Na feira livre, quais são as possibilidades para o estranho paladar de Daniela? No meio de uma variedade de frutas como a que existe no Brasil e que a Daniela não aproveita, só existem duas exceções: limão e maracujá.

Sem uma explicação médica, os hábitos incomuns de Daniela sempre causaram espanto, inclusive no namorado, hoje marido. “Eu chegava com um sorvete e nada. Ela não comia. A gente ficava preocupado, falando ‘não foi com a minha cara’”, ri o professor Roberto Apolinário Júnior. O marido revela ainda que se preocupa com a saúde da esposa.

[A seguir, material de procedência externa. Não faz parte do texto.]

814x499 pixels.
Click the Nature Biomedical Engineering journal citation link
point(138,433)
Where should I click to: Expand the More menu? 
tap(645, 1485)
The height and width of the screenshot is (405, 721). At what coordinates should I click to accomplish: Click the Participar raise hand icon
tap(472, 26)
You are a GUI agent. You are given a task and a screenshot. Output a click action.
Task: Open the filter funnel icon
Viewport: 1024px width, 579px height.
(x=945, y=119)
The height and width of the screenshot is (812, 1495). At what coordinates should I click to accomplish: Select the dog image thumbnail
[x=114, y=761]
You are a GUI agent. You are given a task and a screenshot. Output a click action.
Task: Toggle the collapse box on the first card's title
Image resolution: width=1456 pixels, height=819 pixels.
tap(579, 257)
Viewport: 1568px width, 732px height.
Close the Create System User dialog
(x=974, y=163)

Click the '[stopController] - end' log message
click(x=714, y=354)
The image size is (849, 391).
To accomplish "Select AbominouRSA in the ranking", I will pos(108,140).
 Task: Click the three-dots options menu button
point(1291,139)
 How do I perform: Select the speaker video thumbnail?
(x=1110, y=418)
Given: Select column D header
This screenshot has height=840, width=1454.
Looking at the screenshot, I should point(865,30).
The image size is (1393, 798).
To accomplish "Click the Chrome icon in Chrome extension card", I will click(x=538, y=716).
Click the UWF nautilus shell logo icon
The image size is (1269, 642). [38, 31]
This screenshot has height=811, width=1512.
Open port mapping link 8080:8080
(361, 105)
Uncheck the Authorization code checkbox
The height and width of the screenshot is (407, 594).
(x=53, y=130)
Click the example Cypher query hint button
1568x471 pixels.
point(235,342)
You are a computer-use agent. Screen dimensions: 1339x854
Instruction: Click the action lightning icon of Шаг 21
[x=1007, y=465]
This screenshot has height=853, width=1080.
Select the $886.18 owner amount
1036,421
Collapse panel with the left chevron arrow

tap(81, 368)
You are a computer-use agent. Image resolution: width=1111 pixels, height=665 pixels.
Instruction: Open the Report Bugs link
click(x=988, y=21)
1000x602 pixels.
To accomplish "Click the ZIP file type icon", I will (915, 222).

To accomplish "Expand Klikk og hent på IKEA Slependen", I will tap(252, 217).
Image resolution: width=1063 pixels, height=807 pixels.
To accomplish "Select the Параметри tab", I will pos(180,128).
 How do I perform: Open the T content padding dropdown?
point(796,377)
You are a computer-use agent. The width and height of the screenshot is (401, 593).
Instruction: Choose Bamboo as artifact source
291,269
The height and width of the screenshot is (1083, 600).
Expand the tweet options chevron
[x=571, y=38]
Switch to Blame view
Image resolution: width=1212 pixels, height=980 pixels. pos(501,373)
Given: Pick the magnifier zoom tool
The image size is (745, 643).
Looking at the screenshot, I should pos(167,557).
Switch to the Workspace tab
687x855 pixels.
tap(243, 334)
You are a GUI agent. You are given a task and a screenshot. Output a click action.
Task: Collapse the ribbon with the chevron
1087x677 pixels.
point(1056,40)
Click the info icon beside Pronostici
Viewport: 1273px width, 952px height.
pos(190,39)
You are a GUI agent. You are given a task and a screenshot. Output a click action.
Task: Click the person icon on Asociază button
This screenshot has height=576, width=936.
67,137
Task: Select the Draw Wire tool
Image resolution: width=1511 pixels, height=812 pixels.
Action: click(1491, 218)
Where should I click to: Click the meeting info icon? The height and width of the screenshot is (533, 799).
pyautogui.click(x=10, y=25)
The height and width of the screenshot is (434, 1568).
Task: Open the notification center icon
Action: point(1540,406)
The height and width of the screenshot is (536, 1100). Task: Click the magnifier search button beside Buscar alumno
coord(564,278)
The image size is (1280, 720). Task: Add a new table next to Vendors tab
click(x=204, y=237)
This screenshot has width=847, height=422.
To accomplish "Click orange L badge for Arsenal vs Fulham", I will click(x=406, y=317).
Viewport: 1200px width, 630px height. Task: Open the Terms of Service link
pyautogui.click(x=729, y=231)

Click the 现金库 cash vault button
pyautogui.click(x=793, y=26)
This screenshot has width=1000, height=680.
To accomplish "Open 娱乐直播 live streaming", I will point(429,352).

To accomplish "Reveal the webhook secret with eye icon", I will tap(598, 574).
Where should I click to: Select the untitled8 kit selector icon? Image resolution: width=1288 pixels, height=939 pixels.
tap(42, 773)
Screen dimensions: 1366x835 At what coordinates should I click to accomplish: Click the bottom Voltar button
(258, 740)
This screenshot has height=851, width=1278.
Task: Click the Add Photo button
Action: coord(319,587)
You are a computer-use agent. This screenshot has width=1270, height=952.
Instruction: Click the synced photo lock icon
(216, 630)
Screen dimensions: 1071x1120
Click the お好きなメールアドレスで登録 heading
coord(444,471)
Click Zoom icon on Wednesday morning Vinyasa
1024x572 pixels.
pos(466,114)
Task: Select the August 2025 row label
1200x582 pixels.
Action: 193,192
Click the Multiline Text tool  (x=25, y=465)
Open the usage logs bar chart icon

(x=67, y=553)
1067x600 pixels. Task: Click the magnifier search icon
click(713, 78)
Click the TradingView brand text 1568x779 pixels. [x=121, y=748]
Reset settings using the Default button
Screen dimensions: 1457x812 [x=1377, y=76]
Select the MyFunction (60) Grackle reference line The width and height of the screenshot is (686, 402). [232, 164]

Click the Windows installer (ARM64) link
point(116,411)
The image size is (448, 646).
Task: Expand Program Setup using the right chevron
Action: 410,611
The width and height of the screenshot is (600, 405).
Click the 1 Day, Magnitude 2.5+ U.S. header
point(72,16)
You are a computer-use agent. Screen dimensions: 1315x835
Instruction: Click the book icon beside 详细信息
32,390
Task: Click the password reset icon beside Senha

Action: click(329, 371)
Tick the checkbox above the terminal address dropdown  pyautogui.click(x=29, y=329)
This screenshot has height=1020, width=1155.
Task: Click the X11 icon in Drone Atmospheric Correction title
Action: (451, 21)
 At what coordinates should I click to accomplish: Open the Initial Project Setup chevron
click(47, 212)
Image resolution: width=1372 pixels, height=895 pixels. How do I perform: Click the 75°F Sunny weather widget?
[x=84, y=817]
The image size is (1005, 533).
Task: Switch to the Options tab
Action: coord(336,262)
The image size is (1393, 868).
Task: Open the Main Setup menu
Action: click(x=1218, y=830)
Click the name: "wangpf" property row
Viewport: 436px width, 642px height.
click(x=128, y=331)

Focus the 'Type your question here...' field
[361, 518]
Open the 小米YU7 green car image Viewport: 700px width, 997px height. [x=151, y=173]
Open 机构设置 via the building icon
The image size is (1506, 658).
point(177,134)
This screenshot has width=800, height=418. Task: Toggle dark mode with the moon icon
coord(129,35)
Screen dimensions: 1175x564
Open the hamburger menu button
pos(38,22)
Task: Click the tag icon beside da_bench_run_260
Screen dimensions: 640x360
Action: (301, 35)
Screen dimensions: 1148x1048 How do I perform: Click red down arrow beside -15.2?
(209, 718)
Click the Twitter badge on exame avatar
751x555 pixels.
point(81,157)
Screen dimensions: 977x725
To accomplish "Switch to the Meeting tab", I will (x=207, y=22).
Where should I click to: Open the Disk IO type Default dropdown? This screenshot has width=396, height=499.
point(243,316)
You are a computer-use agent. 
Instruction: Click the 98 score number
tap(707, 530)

Já que Daniela nos pediu ajuda, sugerimos uma consulta na Universidade Federal de São Paulo (Unifesp). As especialistas do Centro de Referência em Erros Inatos do Metabolismo (CREIM) ouviram atentamente o relato dela, checaram os exames anteriores e chegaram a um diagnóstico preliminar.

“Na verdade, isso é uma alteração genética que você tem. E essa historia de você não aceitar nada com sabor doce faz parte da alteração que você tem, da doença que você tem do metabolismo”, apontou a diretora do CREIM, Ana Maria Martins.

A doença metabólica de Daniela, provocada pela ausência de uma enzima no fígado, é a frutosemia, uma intolerância à frutose, açúcar presente em frutas, legumes e que se apresenta também como sacarose e sorbitol, que aparece até em certos medicamentos.

“Todo produto que você olhar no supermercado, você vai olhar o rótulo e você vai ver se tem açúcar. Se tiver, você não pode comer. Agora, por exemplo, pode ser qualquer produto, pode ser salsicha, tem açúcar para conservar”, declara a doutora Ana Maria Martins.

“Existe a intoxicação aguda, que é aquela coisa de você comer uma grande quantidade de frutose e desencadear uma reação naquele momento. Ou a intoxicação crônica, que é aquela que você vai comendo todos os dias uma quantidade maior do que você tolera”, afirma a nutricionista Renata Bernardes de Oliveira, do CREIM, da Unifesp.

A frutosemia não tem cura, nem é uma doença muito rara. Um de cada 20 mil bebês nasce com ela. Se não identificada, pode levar à morte por cirrose ou falência hepática. Quem tem frutosemia precisa de muito cuidado com alimentação a vida inteira.

“Se você continuasse comendo do jeito que você come, com certeza você ia ter um grave problema hepático na sua vida, porque conforme você vai comendo, ele vai fazendo mal para o fígado, vai fazendo mal, cronicamente. Então, é como se você batesse nesse seu fígado. Cada vez você estraga mais células, cada vez você destrói mais células do fígado. E ele vai ficando todo inflamado”, explica a doutora Ana Maria.

Daniela foi orientada a fazer mais uma série de exames e a começar a tomar, imediatamente, vitaminas para suprir a falta de frutas e legumes. Fora a dieta, ela terá ainda mais limitações. Nunca mais ela vai poder comer chocolate, nem maracujá e limão, que, mesmo azedos, têm açúcar. Não é bem o que Daniela esperava.

“Eu achei que fosse assim uma coisa talvez mais simples, mais leve. Mas eu não tenho medo de nada. Eu prefiro saber logo e tentar resolver do que ficar sem saber. Informação é tudo. E eu não tinha. Até então eram 30 anos sem informação de nada”, comenta a universitária.

Duas semanas depois, Daniela volta ao consultório, porque ainda faltam exames. Mas seguindo as novas orientações médicas, ela já se sente melhor. “Você está no caminho. A gente olhando, você está bem melhor”, ressalta a Dra. Ana Maria. “Com certeza você vai ajudar muito mais gente do que você possa imaginar por ter procurado o Globo Repórter. Com certeza muita gente vai se identificar”.